With the coming of the Depression, sales activity in Woodside Park slowed. In 1933 the Hopkins-Armstrong firm dissolved and the Thomas E. Jarrell Company became the sales agent for the Woodside Development Corporation.(46) The Thomas E. Jarrell Company had been involved in the development of Woodside Park in one way or another even before the beginning of the project. Thomas E. Jarrell, who ran a real estate agency and an insurance brokerage, and who was also president of the Washington Savings Bank, had taken an option on Alton Farm but transferred the option to the Woodside Development Corporation. In mid-1923 he purchased the old Noyes mansion and the 10.5 acre block surrounding it from the Woodside Development Corporation. His initial plan was to sell the property, including the mansion, intact for use by one of Washington's city clubs. Despite using the property as the site for barbecues, oyster roasts, and picnics by the Board of Trade, the City Club, the Acacia Mutual Life Association, and other groups, he was unable to find a buyer. In late 1924, he concluded that the old mansion was not salable. He demolished it, dedicated streets, and subdivided the block into lots for "suburban homes of the better class."(47)

SUPPLIED MATERIAL:

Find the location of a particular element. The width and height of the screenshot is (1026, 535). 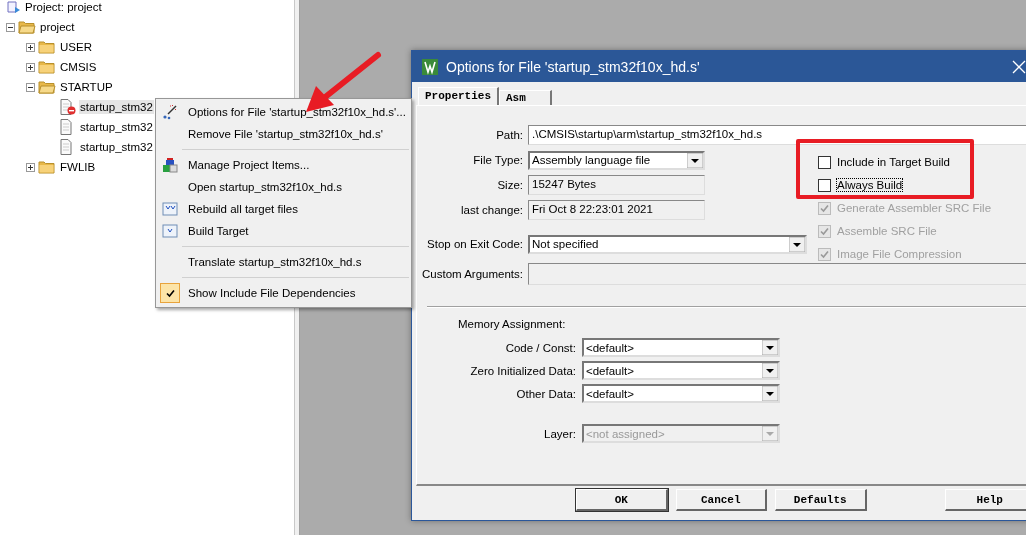

readonly-field: Fri Oct 8 22:23:01 2021 is located at coordinates (616, 210).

PROMPT 1: According to the Woodside Park history excerpt, what did Thomas E. Jarrell purchase from the Woodside Development Corporation in mid-1923?
PROMPT 2: Write the next passage of the Woodside Park history excerpt, beginning after its final sentence.

EXERCISE ANSWER 1: He purchased the old Noyes mansion and the 10.5 acre block surrounding it.

EXERCISE ANSWER 2:
After a name selection contest which resulted in the new subdivision being named Wynnewood Park, Jarrell began building homes and selling lots.(48) Alton Farm in general, and the area around the old mansion in particular, had been noted for trees and shrubs brought from all over the world. Jarrell capitalized on this, just as had the Woodside Development Corporation. Early ads noted that the trees and shrubs had been preserved. "These age-old monarchs of forest of bygone days are of great beauty and value to the property owners of WYNNEWOOD."(49)

Throughout the development process, which lasted into 1938, Jarrell emphasized the fine landscape architecture of Alton Farm and how it had been preserved in his subdivision. This theme was important not only in ads but also in news articles about the subdivision. Typical is the story "Nature is Retained in Wynnewood Park," which appeared on the first page of the Washington Post's real estate section on April 21, 1929:


Homes Built Beneath Trees in Jarrell Development Beyond Sligo(50)

No Fences Anywhere

A suburban development, in which man and nature worked together in the production of a residential park, is to be found in Wynnewood Park, the Thomas E. Jarrell Co. project on the Colesville Pike, a short distance beyond Sligo.

It might be termed "the park built upon a lawn," and the houses described as "the homes built beneath the trees," as these not only describe Wynnewood Park but are literally true, for the entire project is located upon the home site of the Crosby S. Noyes estate which was held in the Noyes family until a few years ago.

No steam shovel was employed in the construction work to level off the natural beauties of knoll and dale. No straight lines were used to lay off streets and sidewalks reducing everything to squares. Instead every curve that nature placed in the contour of the land to lend softness and beauty to the surroundings was preserved.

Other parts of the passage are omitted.